If we can assume that the native-Unicode just "works", the only issue you really need to worry about is how 16-bit characters are read or written. If you are storing a 16-bit Unicode character, you must somehow encode those as a sequence of bytes. The most common way is "UTF-8", "unicode to follow", which is much more efficient than just storing the 16 bit characters sequential. UTF-8 is a simple encoding of UNICODE characters and strings that is optimized for the ASCII characters. In each byte of the encoding, the high bit determines if more bytes follow. A high bit of zero means that the byte has enough information to fully represent a character; ASCII characters require only a single byte.

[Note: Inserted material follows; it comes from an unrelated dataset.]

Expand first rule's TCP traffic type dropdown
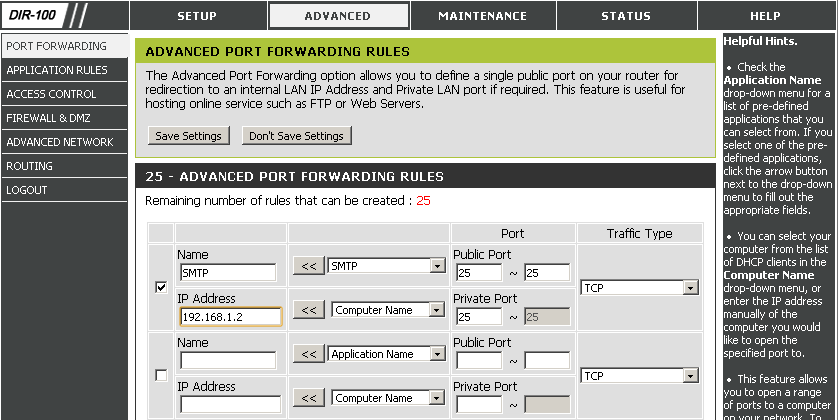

Regardless, the key here is that you read characters the same way they were written. The encoding will become important when you start working with sockets between different computers. The locale on the client and server may be different.

Bottom line. If you are reading text from a file, you should be using the Reader I/O hierarchy, which will sense your "locale" and interpret a text file properly. Be careful that you do not get a file stored in 2-byte unicode from another country and then try to open with a "native ASCII format" computer such as a computer in the USA. It will try to interpret the text as UTF-8 instead of a stream of 16-bit characters!

Random Access Files

You often want to read or write data at random positions within a file, rather than sequentially as you would with a magnetic tape. The RandomAccessFile class behaves like a combined DataOutputStream and DataInputStream. RandomAccessFile implements both the DataOutput and DataInput interfaces. RandomAccessFile objects are created from a String filename or File object like other stream objects, but a mode constructor argument is also required. The mode is either String "r" (read only) or "rw" (read/write), just like fopen() in C or C++. For example:

// open file junk for reading and writing
RandomAccessFile f = new RandomAccessFile("junk", "rw");
// open crud for reading only
RandomAccessFile ff = new RandomAccessFile("crud", "r");

To append information to a RandomAccessFile, seek to the end of the file:

f.seek(f.length());

The beginning of a file is considered position 0. Therefore, to seek to the beginning of a file, use:

f.seek(0);

The following example writes an integer and a floating point number to a file, rewinds the file, and reads them back:

RandomAccessFile f = new RandomAccessFile("junk", "rw");
f.writeInt(34);
f.writeDouble(3.14159);
f.seek(0);
int i = f.readInt();
double d = f.readDouble();
f.close();

Object Serialization

Similar to primitive value input and output, object values can be written to binary files as well. Writing an object value to an output stream is known as "serializing" that object. The Java core API defines interfaces ObjectInput and ObjectOutput. These interfaces define the readObject() and writeObject() methods, the core of Java object serialization. Two classes, ObjectInputStream and ObjectOutputStream implement these interfaces.

Another interface, Serializable, is used to "mark" a class as one that can be handled via writeObject() and readObject(). Note that Serializable defines no methods; it is simply a "tag" to indicate that a class may be serialized.

Properly Closing Files

The WRONG way to close a file:

try {
  FileReader r = new FileReader("somefile.txt");
  // read some text from the file
  r.close();
}
catch(IOException e) {
  // display a message about the error
}

Any exception before the close() will skip the file close!

Here is the RIGHT way:

FileReader r = null;
try {
  r = new FileReader("somefile.txt");
  // read some text from the file
  // NOTE: No close() here!
}
catch(IOException e) {
  // display a message about the error
}
finally {
  if (r != null) {
    try {
      r.close();
    }
    // tried to close but couldn't anyway!
    // should inform the user if the data was important... 
    catch(Exception ignoreMe) {}
  }
}

This ensures that no matter what happens, we at least try to close the file.